Task material:
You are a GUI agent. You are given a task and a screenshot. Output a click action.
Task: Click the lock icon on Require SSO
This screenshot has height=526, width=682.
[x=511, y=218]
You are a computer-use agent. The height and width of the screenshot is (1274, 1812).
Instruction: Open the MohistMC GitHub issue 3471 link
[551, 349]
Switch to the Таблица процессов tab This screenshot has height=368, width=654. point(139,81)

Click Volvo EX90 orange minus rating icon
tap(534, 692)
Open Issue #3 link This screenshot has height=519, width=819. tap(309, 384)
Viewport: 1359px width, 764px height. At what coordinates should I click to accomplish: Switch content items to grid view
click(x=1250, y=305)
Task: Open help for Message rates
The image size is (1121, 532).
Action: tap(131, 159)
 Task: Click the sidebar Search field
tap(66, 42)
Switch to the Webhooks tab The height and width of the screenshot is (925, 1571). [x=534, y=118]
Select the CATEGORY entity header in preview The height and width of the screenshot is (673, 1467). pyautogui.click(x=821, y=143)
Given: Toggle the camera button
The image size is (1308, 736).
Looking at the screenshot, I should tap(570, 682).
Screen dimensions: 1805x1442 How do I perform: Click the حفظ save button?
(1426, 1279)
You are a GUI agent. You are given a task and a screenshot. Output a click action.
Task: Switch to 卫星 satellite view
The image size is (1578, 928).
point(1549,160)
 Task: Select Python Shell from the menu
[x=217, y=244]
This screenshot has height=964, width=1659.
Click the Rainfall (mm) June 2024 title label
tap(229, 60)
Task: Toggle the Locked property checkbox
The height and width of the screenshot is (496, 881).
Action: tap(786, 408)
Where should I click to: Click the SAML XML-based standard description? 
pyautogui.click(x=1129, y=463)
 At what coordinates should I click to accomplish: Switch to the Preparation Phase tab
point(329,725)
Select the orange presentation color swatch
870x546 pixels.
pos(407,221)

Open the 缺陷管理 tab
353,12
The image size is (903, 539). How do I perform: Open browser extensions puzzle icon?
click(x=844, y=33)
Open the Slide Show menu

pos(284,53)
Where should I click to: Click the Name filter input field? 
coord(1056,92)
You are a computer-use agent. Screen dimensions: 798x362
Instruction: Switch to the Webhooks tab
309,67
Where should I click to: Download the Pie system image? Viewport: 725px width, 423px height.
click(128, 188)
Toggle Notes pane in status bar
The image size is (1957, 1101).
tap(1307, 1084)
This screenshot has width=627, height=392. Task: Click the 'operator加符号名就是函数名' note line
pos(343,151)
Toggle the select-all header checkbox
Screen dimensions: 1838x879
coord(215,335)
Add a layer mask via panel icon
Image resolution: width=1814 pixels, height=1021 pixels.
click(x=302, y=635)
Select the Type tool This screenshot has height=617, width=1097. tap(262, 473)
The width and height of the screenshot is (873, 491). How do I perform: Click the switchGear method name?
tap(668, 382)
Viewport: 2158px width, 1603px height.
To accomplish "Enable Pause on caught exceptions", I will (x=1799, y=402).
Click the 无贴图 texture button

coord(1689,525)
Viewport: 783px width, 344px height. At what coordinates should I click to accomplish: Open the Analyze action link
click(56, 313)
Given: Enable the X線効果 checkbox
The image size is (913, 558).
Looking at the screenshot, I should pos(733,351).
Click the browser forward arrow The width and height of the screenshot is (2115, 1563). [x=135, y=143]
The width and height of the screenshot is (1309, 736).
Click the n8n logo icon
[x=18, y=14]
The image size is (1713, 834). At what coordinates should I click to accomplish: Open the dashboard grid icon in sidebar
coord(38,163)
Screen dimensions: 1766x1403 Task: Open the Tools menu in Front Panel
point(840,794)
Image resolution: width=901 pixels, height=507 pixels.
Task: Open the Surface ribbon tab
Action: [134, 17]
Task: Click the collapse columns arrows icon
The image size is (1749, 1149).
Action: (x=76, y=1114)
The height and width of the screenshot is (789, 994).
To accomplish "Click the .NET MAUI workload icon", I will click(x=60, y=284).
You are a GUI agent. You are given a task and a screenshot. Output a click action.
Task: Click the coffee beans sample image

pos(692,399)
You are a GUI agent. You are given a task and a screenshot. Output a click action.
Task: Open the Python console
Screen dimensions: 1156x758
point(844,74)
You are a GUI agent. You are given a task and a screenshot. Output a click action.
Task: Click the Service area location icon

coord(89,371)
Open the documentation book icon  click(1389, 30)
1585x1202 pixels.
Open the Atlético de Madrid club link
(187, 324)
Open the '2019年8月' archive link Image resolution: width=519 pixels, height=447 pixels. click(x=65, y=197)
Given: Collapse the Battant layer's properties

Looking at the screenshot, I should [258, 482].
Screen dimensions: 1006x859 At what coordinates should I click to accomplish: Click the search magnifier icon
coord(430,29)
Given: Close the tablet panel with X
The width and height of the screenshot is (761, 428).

Required action:
Every line of the listing is to be returned exactly as written.

Response to the exercise:
You are a GUI agent. You are given a task and a screenshot. Output a click action.
Task: Click the lock icon on Require SSO
This screenshot has height=526, width=682.
[x=511, y=218]
You are a computer-use agent. The height and width of the screenshot is (1274, 1812).
Instruction: Open the MohistMC GitHub issue 3471 link
[551, 349]
Switch to the Таблица процессов tab This screenshot has height=368, width=654. point(139,81)

Click Volvo EX90 orange minus rating icon
tap(534, 692)
Open Issue #3 link This screenshot has height=519, width=819. tap(309, 384)
Viewport: 1359px width, 764px height. At what coordinates should I click to accomplish: Switch content items to grid view
click(x=1250, y=305)
Task: Open help for Message rates
The image size is (1121, 532).
Action: tap(131, 159)
 Task: Click the sidebar Search field
tap(66, 42)
Switch to the Webhooks tab The height and width of the screenshot is (925, 1571). [x=534, y=118]
Select the CATEGORY entity header in preview The height and width of the screenshot is (673, 1467). pyautogui.click(x=821, y=143)
Given: Toggle the camera button
The image size is (1308, 736).
Looking at the screenshot, I should tap(570, 682).
Screen dimensions: 1805x1442 How do I perform: Click the حفظ save button?
(1426, 1279)
You are a GUI agent. You are given a task and a screenshot. Output a click action.
Task: Switch to 卫星 satellite view
The image size is (1578, 928).
point(1549,160)
 Task: Select Python Shell from the menu
[x=217, y=244]
This screenshot has height=964, width=1659.
Click the Rainfall (mm) June 2024 title label
tap(229, 60)
Task: Toggle the Locked property checkbox
The height and width of the screenshot is (496, 881).
Action: tap(786, 408)
Where should I click to: Click the SAML XML-based standard description? 
pyautogui.click(x=1129, y=463)
 At what coordinates should I click to accomplish: Switch to the Preparation Phase tab
point(329,725)
Select the orange presentation color swatch
870x546 pixels.
pos(407,221)

Open the 缺陷管理 tab
353,12
The image size is (903, 539). How do I perform: Open browser extensions puzzle icon?
click(x=844, y=33)
Open the Slide Show menu

pos(284,53)
Where should I click to: Click the Name filter input field? 
coord(1056,92)
You are a computer-use agent. Screen dimensions: 798x362
Instruction: Switch to the Webhooks tab
309,67
Where should I click to: Download the Pie system image? Viewport: 725px width, 423px height.
click(128, 188)
Toggle Notes pane in status bar
The image size is (1957, 1101).
tap(1307, 1084)
This screenshot has width=627, height=392. Task: Click the 'operator加符号名就是函数名' note line
pos(343,151)
Toggle the select-all header checkbox
Screen dimensions: 1838x879
coord(215,335)
Add a layer mask via panel icon
Image resolution: width=1814 pixels, height=1021 pixels.
click(x=302, y=635)
Select the Type tool This screenshot has height=617, width=1097. tap(262, 473)
The width and height of the screenshot is (873, 491). How do I perform: Click the switchGear method name?
tap(668, 382)
Viewport: 2158px width, 1603px height.
To accomplish "Enable Pause on caught exceptions", I will (x=1799, y=402).
Click the 无贴图 texture button

coord(1689,525)
Viewport: 783px width, 344px height. At what coordinates should I click to accomplish: Open the Analyze action link
click(56, 313)
Given: Enable the X線効果 checkbox
The image size is (913, 558).
Looking at the screenshot, I should pos(733,351).
Click the browser forward arrow The width and height of the screenshot is (2115, 1563). [x=135, y=143]
The width and height of the screenshot is (1309, 736).
Click the n8n logo icon
[x=18, y=14]
The image size is (1713, 834). At what coordinates should I click to accomplish: Open the dashboard grid icon in sidebar
coord(38,163)
Screen dimensions: 1766x1403 Task: Open the Tools menu in Front Panel
point(840,794)
Image resolution: width=901 pixels, height=507 pixels.
Task: Open the Surface ribbon tab
Action: [134, 17]
Task: Click the collapse columns arrows icon
The image size is (1749, 1149).
Action: (x=76, y=1114)
The height and width of the screenshot is (789, 994).
To accomplish "Click the .NET MAUI workload icon", I will click(x=60, y=284).
You are a GUI agent. You are given a task and a screenshot. Output a click action.
Task: Click the coffee beans sample image

pos(692,399)
You are a GUI agent. You are given a task and a screenshot. Output a click action.
Task: Open the Python console
Screen dimensions: 1156x758
point(844,74)
You are a GUI agent. You are given a task and a screenshot. Output a click action.
Task: Click the Service area location icon

coord(89,371)
Open the documentation book icon  click(1389, 30)
1585x1202 pixels.
Open the Atlético de Madrid club link
(187, 324)
Open the '2019年8月' archive link Image resolution: width=519 pixels, height=447 pixels. click(x=65, y=197)
Given: Collapse the Battant layer's properties

Looking at the screenshot, I should [258, 482].
Screen dimensions: 1006x859 At what coordinates should I click to accomplish: Click the search magnifier icon
coord(430,29)
Given: Close the tablet panel with X
The width and height of the screenshot is (761, 428).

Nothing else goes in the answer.